The High Schooler’s Sleep Dilema


Sonja Woerner

Junior Jersey Bilyeu sleeps in their first period after staying up late for jazz band the night before.

Few people know how to help teenagers reach and maintain a regular sleep schedule, including themselves. Because of our misconceptions, high schoolers are sleep deprived. 

Many studies show this may be due to the amount of time students spend on their phones before bed. One study done by CBS has demonstrated 40% of adolescents are on their phones within five minutes of laying down in bed. 

“Studies demonstrate we sleep less when we use an electronic device before bed, yet many of my patients believe ‘it helps them’ to fall asleep.

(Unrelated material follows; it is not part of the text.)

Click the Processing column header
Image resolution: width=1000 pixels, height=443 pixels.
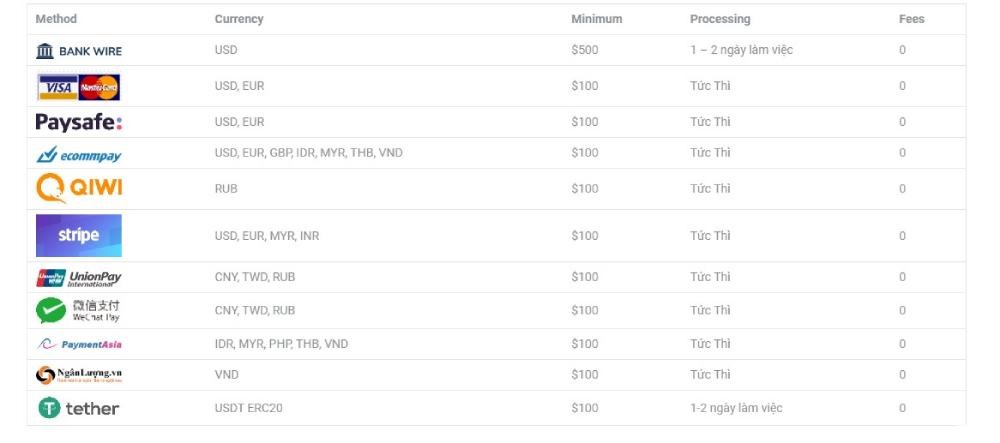(x=720, y=19)

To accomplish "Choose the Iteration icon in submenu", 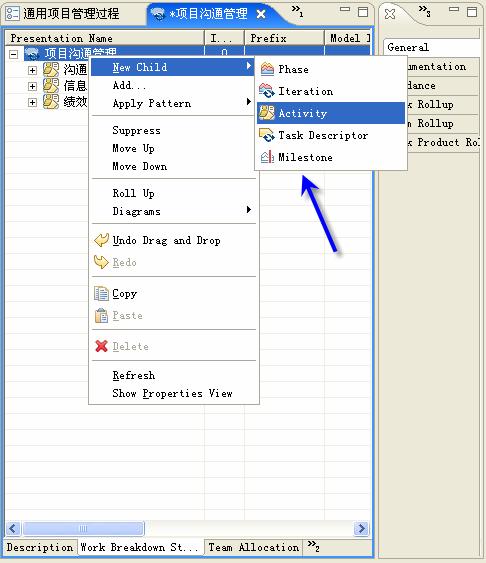I will [x=267, y=91].
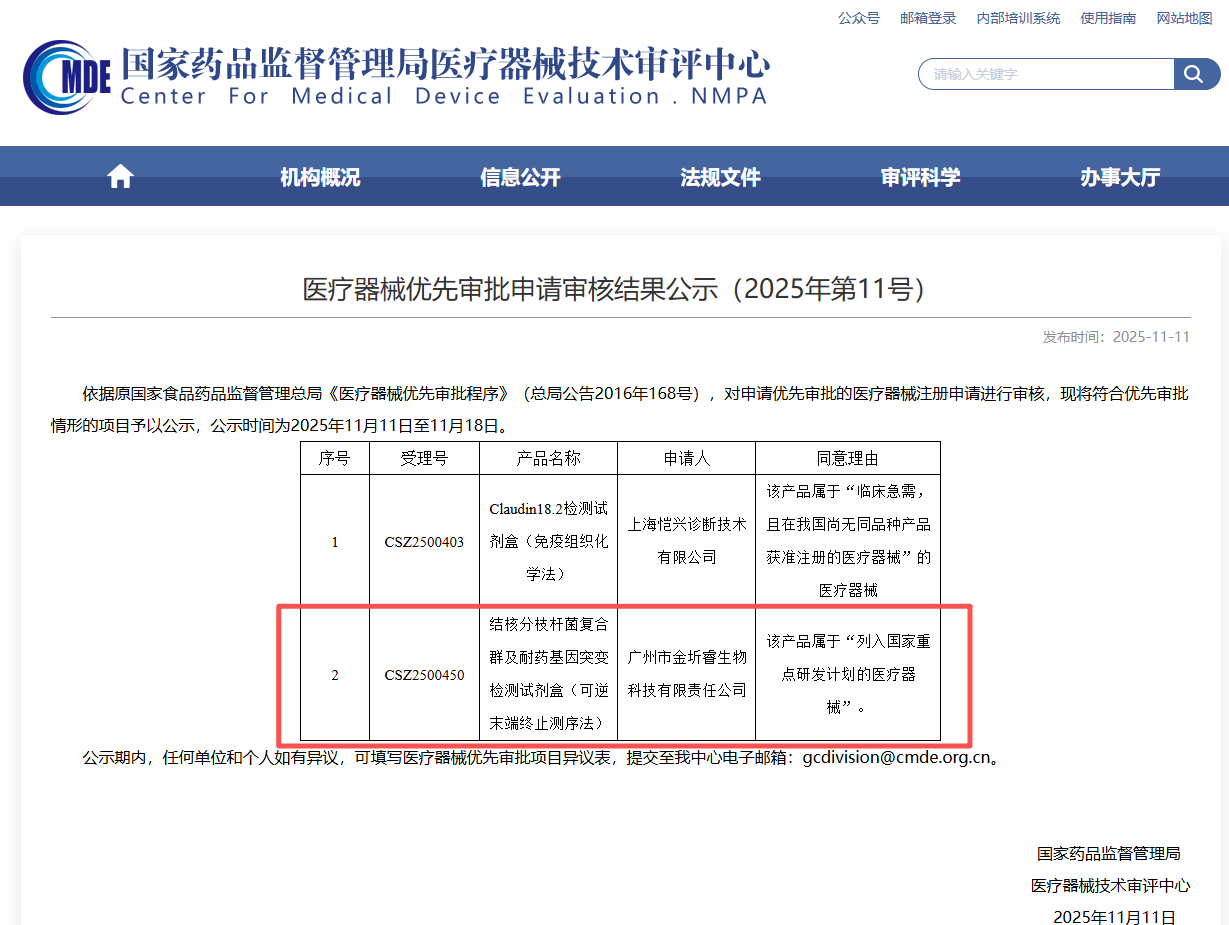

The fact is—this just isn’t true,” said Susan Halverson, MD Pediatrician. 

Sleep phase delay, caused by puberty starting in adolescents, happens when your sleep cycle is two hours or longer behind a typical cycle, resulting in later bedtimes and later rise times. When this shift in your circadian rhythm begins, if it is not properly cared for, it may lead to adolescents staying up later and later.

When teens ignore this change by staying up late talking to friends, doing homework or scrolling social media they only harm themselves. According to Halverson, a study conducted in 2010, found that only 8% of U.S. high school students get the recommended amount of sleep.

At the end of the week, many teens are drained by the amount of sleep they missed out on and use the weekend to ‘catch up’ on sleep, which is not possible biologically. Sleeping for too-long periods of time can also cause exhaustion and only makes it harder to adjust to the school schedule come Monday. 

“I recommend no more than 1-2 hours past [your weekday] bedtime or wake time on the weekends,” said Halverson. 

Some schools accommodate students’ later sleep schedules by having a later start time compared. Cedar Rapids Prairie and Linn-Mar High School are examples of this, with school hours ranging from 9 a.m. to 4 p.m. Every high school in the Cedar Rapids Community School District’s hours are  7:50 a.m. to 2:50 p.m. 

A loss in instruction time by leaving early for activities and athletics, later practice times for activities and athletics and less time at night for homework come as drawbacks to later start times. Later start times punish students who are supposed to benefit, those who are involved and, as a consequence, need more sleep.

Teachers and administrators alike are at a loss for how to get high schoolers an appropriate amount of sleep. AS CRCSD considers later start times, we must consider what is best for the students.